- DESCRIPTION OF THE TASK: Every line of the records below that holds the word "button" belongs in the answer.

Saved entries
◆ ◆ ◆
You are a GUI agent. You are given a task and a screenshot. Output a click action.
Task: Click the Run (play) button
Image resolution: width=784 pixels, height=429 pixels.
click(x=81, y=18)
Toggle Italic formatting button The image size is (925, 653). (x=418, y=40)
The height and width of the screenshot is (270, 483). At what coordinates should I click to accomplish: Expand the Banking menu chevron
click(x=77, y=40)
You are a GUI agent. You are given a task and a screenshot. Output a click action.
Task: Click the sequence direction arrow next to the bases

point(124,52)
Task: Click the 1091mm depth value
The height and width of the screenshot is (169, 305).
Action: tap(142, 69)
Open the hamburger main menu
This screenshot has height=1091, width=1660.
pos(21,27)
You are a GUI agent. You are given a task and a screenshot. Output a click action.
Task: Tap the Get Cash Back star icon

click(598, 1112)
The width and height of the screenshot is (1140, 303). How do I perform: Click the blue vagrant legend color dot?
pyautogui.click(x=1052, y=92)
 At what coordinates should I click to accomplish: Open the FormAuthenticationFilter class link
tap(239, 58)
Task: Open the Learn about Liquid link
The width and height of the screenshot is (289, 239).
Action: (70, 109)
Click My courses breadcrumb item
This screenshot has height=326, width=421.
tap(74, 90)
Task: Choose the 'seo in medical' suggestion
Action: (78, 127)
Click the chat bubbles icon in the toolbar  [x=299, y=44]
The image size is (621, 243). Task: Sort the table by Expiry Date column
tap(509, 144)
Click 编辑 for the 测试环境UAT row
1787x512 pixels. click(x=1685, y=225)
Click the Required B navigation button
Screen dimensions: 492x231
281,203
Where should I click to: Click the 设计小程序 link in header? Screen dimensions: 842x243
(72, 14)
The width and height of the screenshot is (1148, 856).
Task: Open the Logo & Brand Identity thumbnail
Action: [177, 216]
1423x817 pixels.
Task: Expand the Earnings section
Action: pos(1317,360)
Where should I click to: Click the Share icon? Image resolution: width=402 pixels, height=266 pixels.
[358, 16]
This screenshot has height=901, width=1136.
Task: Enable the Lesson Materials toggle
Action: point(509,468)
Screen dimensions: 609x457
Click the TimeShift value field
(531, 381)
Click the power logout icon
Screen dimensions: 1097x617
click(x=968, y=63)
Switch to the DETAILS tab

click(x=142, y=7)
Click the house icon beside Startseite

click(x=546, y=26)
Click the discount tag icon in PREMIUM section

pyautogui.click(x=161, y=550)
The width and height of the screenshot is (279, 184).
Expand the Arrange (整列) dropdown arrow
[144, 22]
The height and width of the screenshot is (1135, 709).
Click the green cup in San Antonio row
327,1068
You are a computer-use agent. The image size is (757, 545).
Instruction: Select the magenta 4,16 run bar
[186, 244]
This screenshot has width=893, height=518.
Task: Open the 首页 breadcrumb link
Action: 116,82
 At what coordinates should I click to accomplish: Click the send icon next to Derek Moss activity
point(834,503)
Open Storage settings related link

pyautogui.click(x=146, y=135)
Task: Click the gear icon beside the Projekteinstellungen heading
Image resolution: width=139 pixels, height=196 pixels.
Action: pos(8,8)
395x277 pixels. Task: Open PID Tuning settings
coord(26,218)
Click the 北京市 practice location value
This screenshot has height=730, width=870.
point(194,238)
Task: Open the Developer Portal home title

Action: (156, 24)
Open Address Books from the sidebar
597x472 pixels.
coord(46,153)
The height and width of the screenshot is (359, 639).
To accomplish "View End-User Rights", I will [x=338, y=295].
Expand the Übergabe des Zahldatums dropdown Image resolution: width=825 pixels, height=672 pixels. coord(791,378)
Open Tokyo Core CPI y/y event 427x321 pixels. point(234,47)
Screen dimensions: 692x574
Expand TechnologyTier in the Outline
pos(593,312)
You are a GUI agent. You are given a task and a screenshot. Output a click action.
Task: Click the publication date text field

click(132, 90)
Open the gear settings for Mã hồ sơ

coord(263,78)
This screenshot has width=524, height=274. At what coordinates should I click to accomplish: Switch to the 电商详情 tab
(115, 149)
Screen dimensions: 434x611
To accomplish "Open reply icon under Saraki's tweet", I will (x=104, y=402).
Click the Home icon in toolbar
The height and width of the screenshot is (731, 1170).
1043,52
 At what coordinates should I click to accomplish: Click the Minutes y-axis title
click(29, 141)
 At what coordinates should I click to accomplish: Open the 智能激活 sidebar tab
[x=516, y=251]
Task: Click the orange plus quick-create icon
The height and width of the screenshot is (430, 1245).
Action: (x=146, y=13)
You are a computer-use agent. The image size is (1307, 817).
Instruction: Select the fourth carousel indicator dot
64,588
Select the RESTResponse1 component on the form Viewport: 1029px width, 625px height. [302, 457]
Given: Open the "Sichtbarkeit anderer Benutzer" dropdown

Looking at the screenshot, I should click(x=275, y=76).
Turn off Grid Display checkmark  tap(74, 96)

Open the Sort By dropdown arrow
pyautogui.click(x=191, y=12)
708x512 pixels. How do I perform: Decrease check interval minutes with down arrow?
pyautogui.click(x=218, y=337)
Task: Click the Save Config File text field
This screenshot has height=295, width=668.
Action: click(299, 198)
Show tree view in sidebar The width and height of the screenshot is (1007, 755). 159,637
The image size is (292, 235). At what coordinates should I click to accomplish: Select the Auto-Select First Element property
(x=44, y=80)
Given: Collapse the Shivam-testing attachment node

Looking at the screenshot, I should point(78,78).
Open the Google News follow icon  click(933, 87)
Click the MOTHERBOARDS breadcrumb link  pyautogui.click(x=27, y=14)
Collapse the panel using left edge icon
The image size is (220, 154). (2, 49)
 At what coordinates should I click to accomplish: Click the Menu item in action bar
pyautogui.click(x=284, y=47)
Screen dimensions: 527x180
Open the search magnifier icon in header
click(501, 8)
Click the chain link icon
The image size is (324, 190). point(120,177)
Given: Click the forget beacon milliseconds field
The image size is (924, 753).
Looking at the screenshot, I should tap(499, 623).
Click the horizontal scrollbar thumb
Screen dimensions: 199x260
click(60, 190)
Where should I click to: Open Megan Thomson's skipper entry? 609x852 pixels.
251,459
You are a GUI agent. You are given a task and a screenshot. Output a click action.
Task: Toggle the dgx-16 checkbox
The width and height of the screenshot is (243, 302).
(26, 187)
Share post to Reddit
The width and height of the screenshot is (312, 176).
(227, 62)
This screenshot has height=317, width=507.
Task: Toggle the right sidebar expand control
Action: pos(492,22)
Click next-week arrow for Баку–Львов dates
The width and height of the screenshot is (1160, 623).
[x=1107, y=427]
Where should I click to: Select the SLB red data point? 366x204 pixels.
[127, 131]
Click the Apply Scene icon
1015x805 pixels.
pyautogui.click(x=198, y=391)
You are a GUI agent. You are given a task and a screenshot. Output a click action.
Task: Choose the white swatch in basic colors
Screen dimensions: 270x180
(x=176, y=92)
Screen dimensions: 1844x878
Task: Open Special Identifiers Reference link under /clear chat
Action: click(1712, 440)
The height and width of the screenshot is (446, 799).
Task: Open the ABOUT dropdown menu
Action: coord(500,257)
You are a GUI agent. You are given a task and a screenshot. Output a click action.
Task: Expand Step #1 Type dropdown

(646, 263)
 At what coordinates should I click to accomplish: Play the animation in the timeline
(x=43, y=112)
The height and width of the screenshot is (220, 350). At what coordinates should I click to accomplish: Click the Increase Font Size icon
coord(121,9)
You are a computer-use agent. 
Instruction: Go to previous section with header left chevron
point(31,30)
◆ ◆ ◆
- EXERCISE SOLUTION:
Task: Click the Run (play) button
Toggle Italic formatting button The image size is (925, 653). (x=418, y=40)
Click the Required B navigation button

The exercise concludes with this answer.